Parishes aid developing nations building, marketing solar ovens
by Dawn Gibeau
Fifty-two percent of trees cut globally are used as fuel to cook food, Untied Nations figures report.
Women in Third World countries who cook with wood inhale as much smoke as if they smoked 10 to 20 packs of cigarettes a day. As a result, they suffer from lung and eye diseases.
In Kenya, women walk two to four hours each day to collect firewood for cooking.
A Minneapolis couple, however, is working to change all that. St. Peter Claver parish in St. Paul is among the churches and organizations helping them.
Mike and Martha Port, members of the Summit Avenue Assembly of God in St. Paul, had been praying to find an activity they could do together to help people.
Their answer came when they visited Mike’s father in northern Minnesota at Christmas 1988. While there, they read about two men going to Guatemala to teach people to cook with cardboard solar cookers.
They met with one of the men, Bill Sperber of the Pillsbury Co., who taught them how to build and cook on the cardboard cooker. The Ports took it to Haiti for people there to try. During the next several years, they experimented with various ovens—cardboard ovens, plywood ovens, metal ovens—and surveyed interest in them in developing countries. . . .
With the help of friends and other volunteers, the Ports make solar ovens, but not flimsy cardboard ones that moisture can disintegrate and not cookers with metal exteriors likely to burn anyone who touches them.
Their ovens—the SOS Sport model—use sturdy but inexpensive materials, including an outer shell and inner collar made from recycled soft drink bottles. Foam insulation is held in place and protected by an aluminum liner.
Dark-colored pots placed within the cooker absorb sunlight to cook food. A clear, plastic lid covers the oven.
Anthony Eneanya of St. Peter Claver in St. Paul has big plans to bring solar ovens to Nigeria and from there throughout Africa.
Eneanya, who had a previous interest in solar panels, saw the solar ovens as a “great idea,” especially for Nigeria, where electricity is not dependable.
He plans to return to Nigeria to live with his family in a year or two and to set up assembly plants for the solar ovens. Retired 3M engineers designed precise jigs to facilitate assembly without electricity. Eneanya expressed enthusiasm about taking jobs to Nigeria and thereby providing employment as well as a safe, economical means of cooking.
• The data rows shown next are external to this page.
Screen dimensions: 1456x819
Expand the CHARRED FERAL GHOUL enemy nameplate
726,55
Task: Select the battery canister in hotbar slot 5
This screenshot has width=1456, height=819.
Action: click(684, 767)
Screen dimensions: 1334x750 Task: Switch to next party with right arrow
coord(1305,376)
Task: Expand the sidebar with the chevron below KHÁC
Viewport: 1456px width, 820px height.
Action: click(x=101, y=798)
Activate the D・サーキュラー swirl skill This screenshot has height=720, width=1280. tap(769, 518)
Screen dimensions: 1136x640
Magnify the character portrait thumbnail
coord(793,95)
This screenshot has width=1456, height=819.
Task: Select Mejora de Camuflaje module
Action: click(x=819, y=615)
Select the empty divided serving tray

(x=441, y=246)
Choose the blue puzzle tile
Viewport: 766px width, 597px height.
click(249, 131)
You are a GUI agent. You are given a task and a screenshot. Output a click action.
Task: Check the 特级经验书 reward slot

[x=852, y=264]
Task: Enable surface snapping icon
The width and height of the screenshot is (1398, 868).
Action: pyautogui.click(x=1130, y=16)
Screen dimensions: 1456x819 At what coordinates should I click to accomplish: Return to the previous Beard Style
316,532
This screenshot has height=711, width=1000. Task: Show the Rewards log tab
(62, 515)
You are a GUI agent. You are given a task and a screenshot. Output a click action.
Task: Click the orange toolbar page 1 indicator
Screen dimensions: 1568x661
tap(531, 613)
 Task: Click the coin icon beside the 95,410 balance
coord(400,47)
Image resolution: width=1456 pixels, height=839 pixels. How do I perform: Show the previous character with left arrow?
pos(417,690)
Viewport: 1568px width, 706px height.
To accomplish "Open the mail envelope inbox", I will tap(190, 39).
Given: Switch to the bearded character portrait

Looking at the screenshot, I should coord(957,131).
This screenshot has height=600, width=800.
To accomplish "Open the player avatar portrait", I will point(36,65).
An important feature used with the oven is the “wapi” or water pasteurization indicator, designed by retired 3M engineers.
The WAPI . . . is a “special purpose thermometer with a memory.”
When the little WAPI is immersed in water in a pot within the solar oven, the wax melts and drops to its bottom when water is heated enough to be safe to drink.
That, the designers contend, is a significant contribution to make water free from disease organisms. “The WAPI is major,” Martha Port said, “because children die from impure water.”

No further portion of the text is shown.